Eigentlich bin ich hier genau im meinem Terrain. Immer schön im Wiegetritt, eine Kehre nach der anderen, ständig überhole ich Mitstreiter. Einer von ihnen steht / hängt am Straßenrand über seinem Lenker, auf dem Trikot: Veloclub Bourg d’Oisans. Der Junge verkackt gerade auf seiner eigenen Hausstrecke. Auch nicht schön ...
Am Telegraphe wurde schon geschoben, hier geht man teilweise in Gruppen. Ich grinse nicht, denn das Kneifen in meinen Oberschenkeln nimmt zu, und die Strecke wird und bleibt steiler. Ein langer Treck zieht sich über ein ansteigendes Hochplateau Richtung Passhöhe. Noch 7,6, 5, 4 Kilometer. Kein Baum, kein Strauch. Im Abstand von 1 Kilometer stehen weiße Wegmarkierungen mit gelber „Haube“. Sie zeigen die Restkilometer bis oben, aktuelle Höhe und ... aktuelle Steigungsprozente ! Vielen Dank. Ich merke, dass ich bereits danach Ausschau halte. Da muss doch jetzt eine kommen. Hab’ ich eine übersehen? Wieso noch 4 Kilometer? Da stand doch vorhin schon „4 km“ !?!
Als ich mich in den letzten Kehren irgendwo im Schnee befinde, habe ich wohl eine Trittfrequenz von 30 und Muskelzucken von 50 p.M. - das ist ganz schlecht, das weiß sogar ich. Verstehen kann ich’s nicht - noch zu wenig getrunken, gegessen ? Um 13.36 h bin ich auf dem Galibier, und damit 36 Minuten später als geplant ( sofern man das ohne Streckenkenntnis kann ). 13 Uhr hier hätte nach meiner Rechnung bedeutet: 15 Uhr Bourg d’Oisans und ca. 1,5 Stunden Zeit für den letzten Aufstieg um meine Zeitvorgabe zu knacken. Da sind 36 Minuten sehr viel Holz. Dabei fühle ich mich gut, kann essen, trinken und habe keine Rückenschmerzen. Bis auf die ollen Oberschenkel alles prima. Ich nutze die Labe für Getränke und zum Dehnen. Ich denke auch an meine Vergleichstabelle „Streckenhärte“, mit dem Verhältnis der zu überwindenden Höhenmeter pro zu fahrendem Kilometer ( Marmotte 28,7 – Ötzi 23,9 ), könnte was Wahres dran sein.
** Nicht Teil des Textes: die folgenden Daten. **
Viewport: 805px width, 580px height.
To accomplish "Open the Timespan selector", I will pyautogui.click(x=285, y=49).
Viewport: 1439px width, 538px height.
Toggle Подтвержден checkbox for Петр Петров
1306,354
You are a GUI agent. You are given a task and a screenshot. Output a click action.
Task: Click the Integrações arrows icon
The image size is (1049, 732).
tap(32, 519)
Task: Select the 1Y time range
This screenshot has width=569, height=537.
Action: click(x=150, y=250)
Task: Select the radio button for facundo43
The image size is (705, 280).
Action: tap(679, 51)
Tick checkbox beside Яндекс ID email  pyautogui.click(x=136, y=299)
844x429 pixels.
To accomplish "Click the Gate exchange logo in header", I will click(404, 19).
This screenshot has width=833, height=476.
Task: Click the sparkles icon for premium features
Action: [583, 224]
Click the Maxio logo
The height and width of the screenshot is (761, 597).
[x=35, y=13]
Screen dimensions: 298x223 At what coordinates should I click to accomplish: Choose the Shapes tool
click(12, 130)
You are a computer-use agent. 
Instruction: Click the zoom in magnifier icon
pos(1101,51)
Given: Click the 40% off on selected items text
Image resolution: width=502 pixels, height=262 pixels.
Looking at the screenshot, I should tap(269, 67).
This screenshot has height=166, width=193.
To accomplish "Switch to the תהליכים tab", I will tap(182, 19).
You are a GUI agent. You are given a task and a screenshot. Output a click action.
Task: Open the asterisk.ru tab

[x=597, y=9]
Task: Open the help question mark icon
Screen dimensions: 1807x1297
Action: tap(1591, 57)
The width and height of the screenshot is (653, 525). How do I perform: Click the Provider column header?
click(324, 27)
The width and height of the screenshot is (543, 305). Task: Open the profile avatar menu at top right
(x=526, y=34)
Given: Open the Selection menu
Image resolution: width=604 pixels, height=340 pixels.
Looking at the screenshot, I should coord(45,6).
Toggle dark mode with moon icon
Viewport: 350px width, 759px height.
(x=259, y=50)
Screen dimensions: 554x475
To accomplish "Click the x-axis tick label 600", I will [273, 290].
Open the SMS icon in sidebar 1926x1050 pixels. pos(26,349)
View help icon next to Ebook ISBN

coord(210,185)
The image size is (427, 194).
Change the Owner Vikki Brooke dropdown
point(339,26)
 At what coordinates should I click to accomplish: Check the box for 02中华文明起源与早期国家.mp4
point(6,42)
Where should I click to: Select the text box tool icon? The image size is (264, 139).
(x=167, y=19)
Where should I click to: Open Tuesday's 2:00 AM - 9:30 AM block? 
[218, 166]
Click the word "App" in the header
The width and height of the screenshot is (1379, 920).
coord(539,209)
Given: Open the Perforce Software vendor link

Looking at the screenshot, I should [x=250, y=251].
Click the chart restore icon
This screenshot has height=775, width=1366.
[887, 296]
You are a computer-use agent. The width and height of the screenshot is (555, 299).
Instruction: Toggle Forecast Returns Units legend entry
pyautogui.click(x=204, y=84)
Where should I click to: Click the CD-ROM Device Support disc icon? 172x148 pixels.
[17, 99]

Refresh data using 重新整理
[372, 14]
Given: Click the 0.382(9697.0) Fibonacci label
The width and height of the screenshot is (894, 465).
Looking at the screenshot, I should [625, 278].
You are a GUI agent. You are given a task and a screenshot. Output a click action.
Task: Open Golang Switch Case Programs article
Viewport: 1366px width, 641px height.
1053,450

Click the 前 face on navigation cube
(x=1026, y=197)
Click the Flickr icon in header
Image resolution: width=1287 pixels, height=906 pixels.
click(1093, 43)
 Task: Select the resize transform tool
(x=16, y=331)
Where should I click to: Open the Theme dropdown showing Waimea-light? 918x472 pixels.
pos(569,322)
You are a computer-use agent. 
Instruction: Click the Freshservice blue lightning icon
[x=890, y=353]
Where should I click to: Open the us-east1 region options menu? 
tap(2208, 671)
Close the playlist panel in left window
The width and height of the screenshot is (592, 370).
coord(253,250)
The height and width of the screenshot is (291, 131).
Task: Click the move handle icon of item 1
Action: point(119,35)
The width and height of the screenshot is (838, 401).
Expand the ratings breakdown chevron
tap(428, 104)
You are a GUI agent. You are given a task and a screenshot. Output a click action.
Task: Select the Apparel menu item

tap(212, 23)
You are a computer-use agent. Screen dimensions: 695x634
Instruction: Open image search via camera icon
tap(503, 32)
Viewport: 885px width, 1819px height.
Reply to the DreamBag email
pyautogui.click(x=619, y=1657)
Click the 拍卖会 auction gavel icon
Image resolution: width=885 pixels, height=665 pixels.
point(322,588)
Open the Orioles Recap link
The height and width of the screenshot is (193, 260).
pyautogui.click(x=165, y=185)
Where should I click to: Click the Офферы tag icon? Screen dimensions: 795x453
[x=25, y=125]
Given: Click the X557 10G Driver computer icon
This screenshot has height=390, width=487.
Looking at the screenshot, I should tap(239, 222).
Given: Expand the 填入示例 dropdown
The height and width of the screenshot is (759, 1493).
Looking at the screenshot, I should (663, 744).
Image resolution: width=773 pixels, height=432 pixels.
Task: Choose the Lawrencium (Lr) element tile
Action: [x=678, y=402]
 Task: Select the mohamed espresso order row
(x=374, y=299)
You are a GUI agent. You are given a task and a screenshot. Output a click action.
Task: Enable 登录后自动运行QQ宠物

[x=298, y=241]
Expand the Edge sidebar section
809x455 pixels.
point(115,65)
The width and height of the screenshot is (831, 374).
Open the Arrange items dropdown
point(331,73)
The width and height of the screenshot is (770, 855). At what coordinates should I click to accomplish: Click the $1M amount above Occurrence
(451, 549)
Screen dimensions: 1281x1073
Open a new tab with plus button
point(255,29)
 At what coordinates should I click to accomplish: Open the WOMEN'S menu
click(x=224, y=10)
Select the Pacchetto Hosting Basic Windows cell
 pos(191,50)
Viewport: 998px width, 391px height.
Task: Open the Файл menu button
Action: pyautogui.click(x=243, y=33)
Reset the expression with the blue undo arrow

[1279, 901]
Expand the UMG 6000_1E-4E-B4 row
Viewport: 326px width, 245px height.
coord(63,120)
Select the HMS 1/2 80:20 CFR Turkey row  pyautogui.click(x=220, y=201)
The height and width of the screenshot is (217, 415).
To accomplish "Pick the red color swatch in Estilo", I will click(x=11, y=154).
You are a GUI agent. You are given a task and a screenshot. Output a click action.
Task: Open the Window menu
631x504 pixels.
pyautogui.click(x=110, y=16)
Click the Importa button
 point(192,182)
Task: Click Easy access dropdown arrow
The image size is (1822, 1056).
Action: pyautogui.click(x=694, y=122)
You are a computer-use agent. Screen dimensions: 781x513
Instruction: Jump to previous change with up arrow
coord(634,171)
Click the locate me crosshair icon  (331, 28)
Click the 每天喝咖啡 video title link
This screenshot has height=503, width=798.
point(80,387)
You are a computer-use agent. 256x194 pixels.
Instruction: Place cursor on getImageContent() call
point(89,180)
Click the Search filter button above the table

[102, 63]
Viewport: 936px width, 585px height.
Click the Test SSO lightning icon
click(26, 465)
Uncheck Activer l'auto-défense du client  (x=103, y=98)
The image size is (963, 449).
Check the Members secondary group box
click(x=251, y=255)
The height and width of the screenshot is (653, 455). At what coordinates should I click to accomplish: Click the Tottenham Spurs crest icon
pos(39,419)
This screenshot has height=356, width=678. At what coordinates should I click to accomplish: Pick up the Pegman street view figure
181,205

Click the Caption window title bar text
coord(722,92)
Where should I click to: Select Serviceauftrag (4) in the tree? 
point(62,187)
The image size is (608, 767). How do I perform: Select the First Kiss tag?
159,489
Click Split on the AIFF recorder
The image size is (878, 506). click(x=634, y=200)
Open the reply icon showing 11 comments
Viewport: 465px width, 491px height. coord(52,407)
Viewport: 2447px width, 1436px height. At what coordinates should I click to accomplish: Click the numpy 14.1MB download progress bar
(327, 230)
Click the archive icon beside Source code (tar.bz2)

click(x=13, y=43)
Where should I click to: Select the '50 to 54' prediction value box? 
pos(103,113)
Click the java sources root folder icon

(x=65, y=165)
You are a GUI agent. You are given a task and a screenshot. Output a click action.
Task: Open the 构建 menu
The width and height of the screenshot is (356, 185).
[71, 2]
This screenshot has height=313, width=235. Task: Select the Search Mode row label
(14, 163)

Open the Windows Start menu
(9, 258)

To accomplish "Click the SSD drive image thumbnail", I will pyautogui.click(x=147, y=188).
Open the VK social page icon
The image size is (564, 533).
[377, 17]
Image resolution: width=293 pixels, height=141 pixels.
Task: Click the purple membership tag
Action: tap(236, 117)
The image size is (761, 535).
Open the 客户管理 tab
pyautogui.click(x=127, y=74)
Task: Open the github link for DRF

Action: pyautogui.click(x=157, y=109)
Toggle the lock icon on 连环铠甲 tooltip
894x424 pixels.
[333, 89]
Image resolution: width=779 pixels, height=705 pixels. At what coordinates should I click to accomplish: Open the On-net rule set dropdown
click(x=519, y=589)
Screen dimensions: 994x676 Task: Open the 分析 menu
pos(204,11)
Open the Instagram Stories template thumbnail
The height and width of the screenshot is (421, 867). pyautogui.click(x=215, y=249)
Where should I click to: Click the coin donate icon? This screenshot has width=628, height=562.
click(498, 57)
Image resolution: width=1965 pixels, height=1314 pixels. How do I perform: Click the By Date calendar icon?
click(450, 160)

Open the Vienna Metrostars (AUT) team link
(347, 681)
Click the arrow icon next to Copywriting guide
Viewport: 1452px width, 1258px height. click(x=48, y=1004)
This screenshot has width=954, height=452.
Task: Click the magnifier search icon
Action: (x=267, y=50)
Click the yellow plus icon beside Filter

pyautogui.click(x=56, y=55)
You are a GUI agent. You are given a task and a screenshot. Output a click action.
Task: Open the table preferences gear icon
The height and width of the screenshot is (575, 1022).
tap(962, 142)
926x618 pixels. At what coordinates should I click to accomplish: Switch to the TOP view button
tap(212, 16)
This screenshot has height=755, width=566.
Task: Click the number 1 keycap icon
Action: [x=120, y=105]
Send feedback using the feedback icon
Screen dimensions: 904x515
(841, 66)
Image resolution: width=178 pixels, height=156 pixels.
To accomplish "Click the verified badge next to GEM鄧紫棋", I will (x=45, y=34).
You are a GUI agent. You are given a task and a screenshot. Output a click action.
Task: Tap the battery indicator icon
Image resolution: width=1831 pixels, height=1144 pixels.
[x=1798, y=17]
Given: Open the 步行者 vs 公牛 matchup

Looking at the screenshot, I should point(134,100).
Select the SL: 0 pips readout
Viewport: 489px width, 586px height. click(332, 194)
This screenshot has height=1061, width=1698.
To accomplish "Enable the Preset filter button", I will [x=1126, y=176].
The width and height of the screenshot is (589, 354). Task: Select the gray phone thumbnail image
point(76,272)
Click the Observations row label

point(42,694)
Es kommt eine 45 Kilometer lange Abfahrt, bei der es von 2645 Hm auf 712 Hm hinunter geht - ein Wahnsinn. Besonders auch an diesem Tag, denn mit jedem Kilometer nach unten steigt die Temperatur. Ich bewege die Beine, versuche gleichmäßig und nicht zu kraftvoll zu treten, schüttel und massiere meine Beine - ich schwitze vom eigenen Fahrtwind !
Als sich eine Gruppe von 6 Fahrern bildet gehe ich aus dem Windschatten, denn dort ist es ja noch wärmer ! Ich nehme noch ein Gel und freue mich auf eine Cola an der letzten Labe. 2 kleine Gegenanstiege, ca. 60 Hm, bringen Schmerzen. Um mich herum hält sich der Spaß in Grenzen. Ich komme in Bourg d’Oisans an. Die Labe wirkt voll, jedoch sitzen / liegen die meisten herum und versuchen jeden noch so schmalen Streifen an Schatten zu nutzen. Die Sonne brennt regelrecht auf der Haut, und es ist „knallheiß“. Und es ist 14.55 Uhr - ich bin wieder in der Zeit ! Kopf unter den Wasserhahn, Flaschen auffüllen, Cola, Apfelmus ... nur flüssig geht noch.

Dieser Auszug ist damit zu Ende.